====== PAGE EXTRACT ======

I have to replicate a vector class using an int and overload a bunch of operators. How ever every time I try to use the +, -, or / operator I get a runtime error which says invalid allocation size: 4294967295 bytes. Any feed back on how I can improve my code is welcome as well.
my code:
myArray.h
#include<iostream>
using namespace std;
class myArray{
private:
int *A;
int lenght;
int maxSize;
public:
myArray(){lenght = 0; maxSize = 0; A = new int[maxSize];}
myArray(int s){maxSize = s; lenght = 0; A = new int[maxSize];}
myArray(const myArray &M);
~myArray(){delete[] A;}
const int getMaxSize(){return maxSize;}
const int getLenght(){return lenght;}
const myArray& operator +(const myArray& A);
const myArray& operator -(const myArray A);
const int operator *(const myArray& A);
const myArray& operator /(const myArray A);
const myArray& operator +(int A);
const myArray& operator -(int A);
const int operator *(int A);
const myArray operator /(int A);
const myArray operator ++();
const myArray operator ++(int);
const myArray operator --();
const myArray operator --(int);
myArray operator -();
int operator [](int ind) const;
myArray& operator =(const myArray& rho);
void push(int n);
int pop();
void insert(int n, int pos);
int remove(int pos);
void resize(int newSize);
};
myException.h
#include<iostream>
#include<exception>
#include<string>
using namespace std;
class myException: public exception
{
private:
int code;
string reason;
public:
myException(){code = 0; reason = "Unknown";}
myException(int c, string r){code = c; reason = r;}
friend ostream& operator <<(ostream& outputStream, const myException A);
};
ostream& operator <<(ostream& outputStream, const myException A)

====== DATA SECTION ======

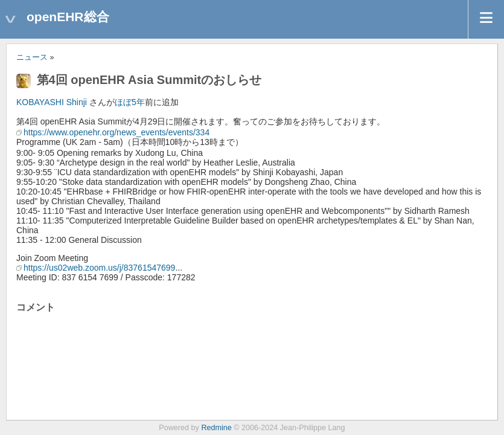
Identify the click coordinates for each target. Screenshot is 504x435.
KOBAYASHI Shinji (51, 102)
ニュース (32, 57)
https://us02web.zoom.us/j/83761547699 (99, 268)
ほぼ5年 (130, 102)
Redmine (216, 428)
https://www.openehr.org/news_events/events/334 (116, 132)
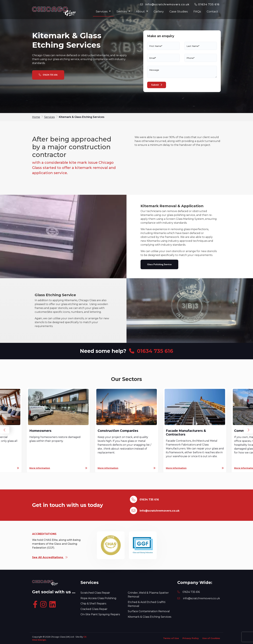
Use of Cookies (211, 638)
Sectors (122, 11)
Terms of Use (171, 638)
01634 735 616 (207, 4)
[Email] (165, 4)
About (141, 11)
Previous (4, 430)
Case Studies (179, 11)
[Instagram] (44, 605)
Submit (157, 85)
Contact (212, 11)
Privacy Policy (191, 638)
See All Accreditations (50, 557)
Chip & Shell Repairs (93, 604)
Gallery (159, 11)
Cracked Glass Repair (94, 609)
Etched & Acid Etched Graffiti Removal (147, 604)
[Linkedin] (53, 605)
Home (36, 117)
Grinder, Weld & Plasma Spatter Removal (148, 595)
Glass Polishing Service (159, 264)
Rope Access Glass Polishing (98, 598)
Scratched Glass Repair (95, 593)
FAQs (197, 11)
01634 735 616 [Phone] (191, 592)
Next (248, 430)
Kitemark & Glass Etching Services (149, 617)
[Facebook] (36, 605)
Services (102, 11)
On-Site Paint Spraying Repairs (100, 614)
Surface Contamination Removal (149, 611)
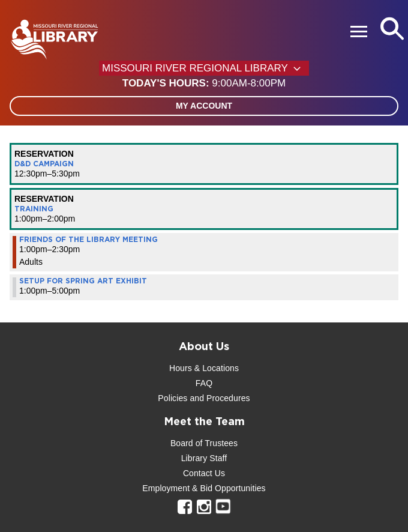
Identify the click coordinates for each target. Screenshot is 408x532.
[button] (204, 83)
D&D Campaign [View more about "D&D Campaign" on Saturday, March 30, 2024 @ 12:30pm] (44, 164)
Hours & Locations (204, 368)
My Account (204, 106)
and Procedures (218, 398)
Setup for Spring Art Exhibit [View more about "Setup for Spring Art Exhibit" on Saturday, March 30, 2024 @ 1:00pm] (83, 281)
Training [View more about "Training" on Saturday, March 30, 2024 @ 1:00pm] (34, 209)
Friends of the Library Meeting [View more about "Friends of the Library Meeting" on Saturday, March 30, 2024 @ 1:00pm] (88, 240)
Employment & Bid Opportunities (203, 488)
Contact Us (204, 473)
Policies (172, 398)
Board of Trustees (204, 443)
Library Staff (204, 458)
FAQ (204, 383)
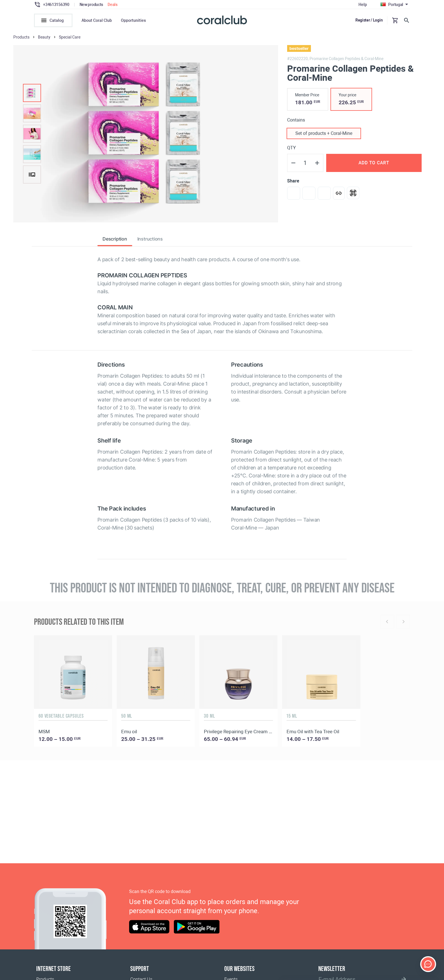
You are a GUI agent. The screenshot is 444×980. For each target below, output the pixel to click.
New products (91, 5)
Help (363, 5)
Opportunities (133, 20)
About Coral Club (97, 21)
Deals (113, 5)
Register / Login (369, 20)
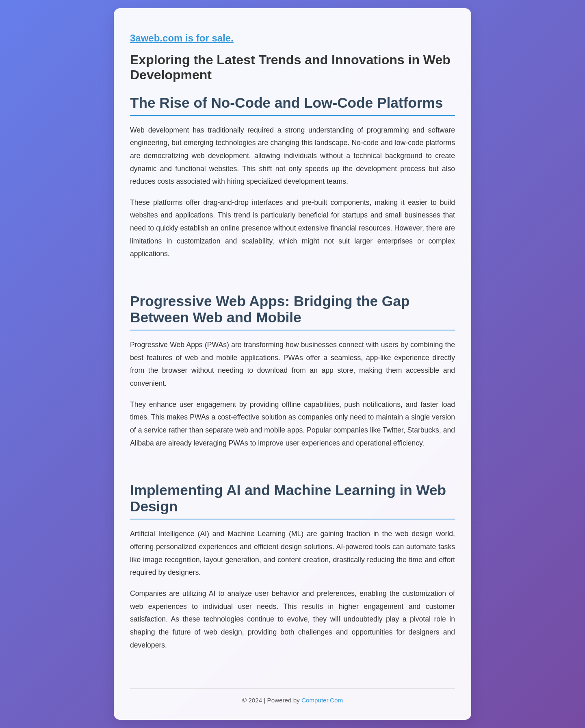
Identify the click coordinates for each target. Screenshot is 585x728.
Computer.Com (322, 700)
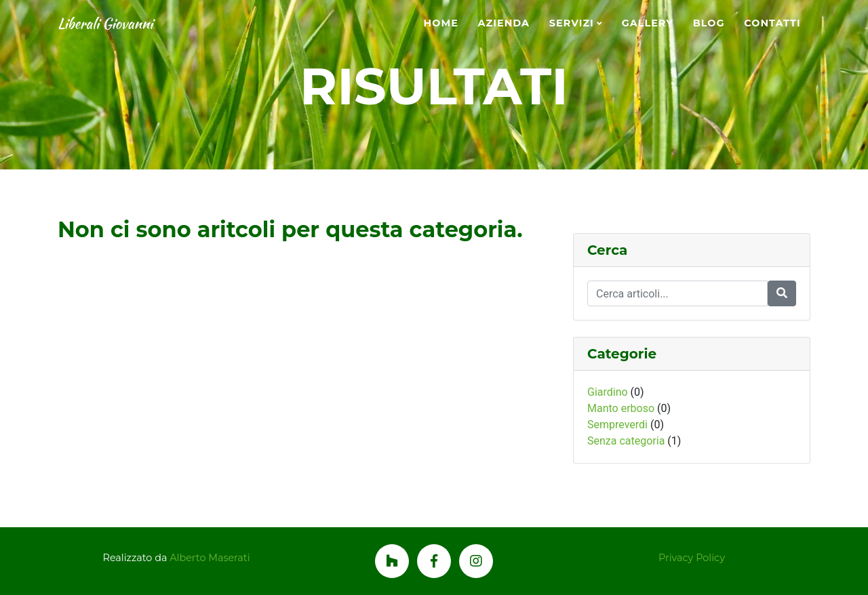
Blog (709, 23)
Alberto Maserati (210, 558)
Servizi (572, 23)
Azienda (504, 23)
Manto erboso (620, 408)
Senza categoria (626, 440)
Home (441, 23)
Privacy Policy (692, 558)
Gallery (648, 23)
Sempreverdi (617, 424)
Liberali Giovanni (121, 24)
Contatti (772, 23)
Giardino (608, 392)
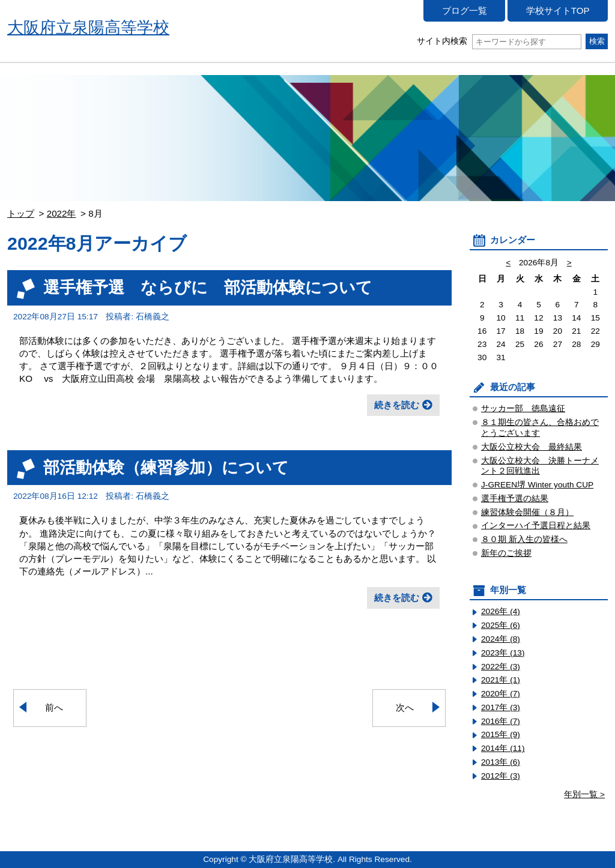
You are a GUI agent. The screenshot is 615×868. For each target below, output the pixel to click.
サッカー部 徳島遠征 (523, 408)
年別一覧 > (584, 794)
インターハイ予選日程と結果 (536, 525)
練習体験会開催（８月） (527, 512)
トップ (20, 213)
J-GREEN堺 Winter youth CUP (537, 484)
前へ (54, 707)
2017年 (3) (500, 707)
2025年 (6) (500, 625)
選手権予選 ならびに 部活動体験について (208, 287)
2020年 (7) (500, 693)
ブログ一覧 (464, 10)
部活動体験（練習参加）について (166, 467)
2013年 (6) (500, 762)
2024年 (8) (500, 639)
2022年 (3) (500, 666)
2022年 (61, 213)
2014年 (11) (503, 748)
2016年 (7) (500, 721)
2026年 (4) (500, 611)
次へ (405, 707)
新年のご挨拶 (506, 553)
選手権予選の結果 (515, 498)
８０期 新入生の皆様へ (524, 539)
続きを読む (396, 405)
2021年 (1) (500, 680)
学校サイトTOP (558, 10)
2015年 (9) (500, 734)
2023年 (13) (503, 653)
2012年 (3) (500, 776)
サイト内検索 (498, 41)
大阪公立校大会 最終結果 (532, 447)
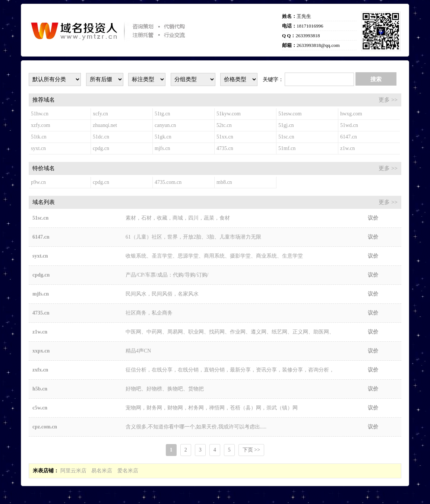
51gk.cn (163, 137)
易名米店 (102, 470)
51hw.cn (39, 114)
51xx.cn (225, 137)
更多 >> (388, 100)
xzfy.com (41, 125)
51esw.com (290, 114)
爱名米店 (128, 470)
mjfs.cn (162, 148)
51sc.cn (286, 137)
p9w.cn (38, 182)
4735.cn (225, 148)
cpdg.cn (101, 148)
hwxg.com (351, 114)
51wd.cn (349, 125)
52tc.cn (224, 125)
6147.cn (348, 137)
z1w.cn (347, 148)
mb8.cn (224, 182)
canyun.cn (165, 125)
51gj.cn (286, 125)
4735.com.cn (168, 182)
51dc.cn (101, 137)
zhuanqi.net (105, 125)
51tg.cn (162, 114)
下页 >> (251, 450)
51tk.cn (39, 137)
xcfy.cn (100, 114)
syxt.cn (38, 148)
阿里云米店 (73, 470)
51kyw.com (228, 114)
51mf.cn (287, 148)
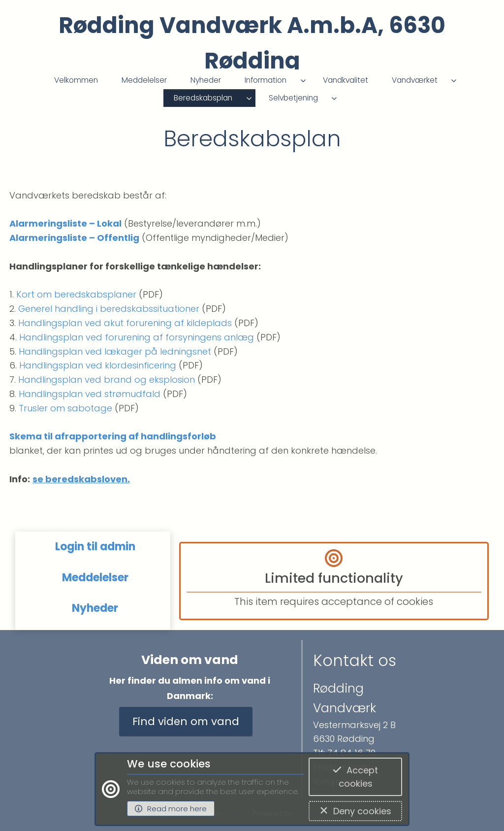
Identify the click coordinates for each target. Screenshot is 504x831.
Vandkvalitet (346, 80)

======

*DO THIS*:
Could you write out, word for word, the part of the vector-class post between "I have to replicate" and "welcome as well.", inclusive?

*FINISHED EXERCISE*:
I have to replicate a vector class using an int and overload a bunch of operators. How ever every time I try to use the +, -, or / operator I get a runtime error which says invalid allocation size: 4294967295 bytes. Any feed back on how I can improve my code is welcome as well.